PrismContext fields and methods

Field / methodMeaningSource
vocab_size, max_seq_lenToken-id geometry for the modelsrc/prism_challenge/evaluator/interface.py:23-24, :49-50
max_paramsHard parameter cap (150M)src/prism_challenge/evaluator/interface.py:26, :53-54
seedThe forced seed (challenge-controlled; you cannot change it)docs/submissions.md:64
data_dirRead-only path to the locked FineWeb-Edu train splitdocs/submissions.md:65
artifacts_dirThe only writable path (rank-0 writes)docs/submissions.md:66
device, world_size, rank, local_rankDistributed launch geometrydocs/submissions.md:67
token_budget, step_budgetCompute budget for the rundocs/submissions.md:68
build_model()Helper that builds the model from architecture.pydocs/submissions.md:69
reference_tokenizer(name)Loads a pre-staged offline tokenizer ("gpt2" or "llama"); never touches the networksrc/prism_challenge/evaluator/interface.py:56-66
Source: docs/submissions.md:60-71.

What you control — and what you do not

You provide model code and a training loop, not your own data. PRISM supplies and controls the dataset. The miner does not control:
  • the dataset content or splits;
  • the seed and initialization (forced by the harness);
  • the scoring;
  • the held-out evaluation.
Source: docs/submissions.md:72-73; docs/miner/README.md:72-74.

Reading the locked data

Read raw text from ctx.data_dir and tokenize it with your own tokenizer or a pre-staged reference. The val/test splits are secret and never exposed to your script — only the challenge scorer reads them. The eval container runs with network=none, HF_HUB_OFFLINE=1, and HF_DATASETS_OFFLINE=1, so there is no network during training. Do not try to download data, tokenizers, or weights at runtime. Fail closed if the locked data is missing rather than fabricating data. Source: docs/miner/README.md:76-81; docs/submissions.md:91-94.

Reference tokenizers

ctx.reference_tokenizer(name) loads a pre-staged tokenizer entirely offline. Two references are available: "gpt2" (via a tiktoken cache) and "llama" (via a sentencepiece .model).

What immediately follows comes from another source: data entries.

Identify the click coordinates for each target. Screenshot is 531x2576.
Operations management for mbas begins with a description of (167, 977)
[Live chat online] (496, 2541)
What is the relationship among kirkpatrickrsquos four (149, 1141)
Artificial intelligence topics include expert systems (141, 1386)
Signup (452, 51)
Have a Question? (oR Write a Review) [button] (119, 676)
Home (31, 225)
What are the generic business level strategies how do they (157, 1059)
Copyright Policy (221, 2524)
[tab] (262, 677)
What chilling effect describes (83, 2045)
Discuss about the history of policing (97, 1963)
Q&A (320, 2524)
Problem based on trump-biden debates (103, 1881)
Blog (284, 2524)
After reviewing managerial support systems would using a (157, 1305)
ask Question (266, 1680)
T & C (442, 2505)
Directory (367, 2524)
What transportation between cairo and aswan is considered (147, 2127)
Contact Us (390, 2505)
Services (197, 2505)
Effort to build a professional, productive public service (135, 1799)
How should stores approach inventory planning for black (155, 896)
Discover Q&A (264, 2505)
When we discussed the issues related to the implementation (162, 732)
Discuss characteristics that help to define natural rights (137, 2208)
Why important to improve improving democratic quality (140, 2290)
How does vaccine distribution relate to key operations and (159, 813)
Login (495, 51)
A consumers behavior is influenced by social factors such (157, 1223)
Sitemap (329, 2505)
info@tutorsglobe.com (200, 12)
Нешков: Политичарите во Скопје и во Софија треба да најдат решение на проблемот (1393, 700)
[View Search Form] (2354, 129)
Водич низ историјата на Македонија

Using a reference tokenizer never touches the network.
def train(ctx):
    tok = ctx.reference_tokenizer("gpt2")
    ...
Source: src/prism_challenge/evaluator/interface.py:56-66; docs/miner/README.md:70.
Because the score normalizes by raw UTF-8 bytes, the metric is tokenizer-agnostic — you can bring any tokenizer and still be compared like for like. See Scoring.

Distributed geometry

ctx.world_size, ctx.rank, ctx.local_rank, and ctx.device describe the launch shape. The harness launches torchrun --standalone --nnodes=1 --nproc-per-node=<gpu_count> and exposes WORLD_SIZE, RANK, and LOCAL_RANK. Your loop must also work correctly at world_size=1, because the official scored run uses one physical GPU. Source: docs/submissions.md:96-110; docs/scaling.md:22-35. See Constraints for the sandbox, the parameter cap, and the multi-GPU bounds.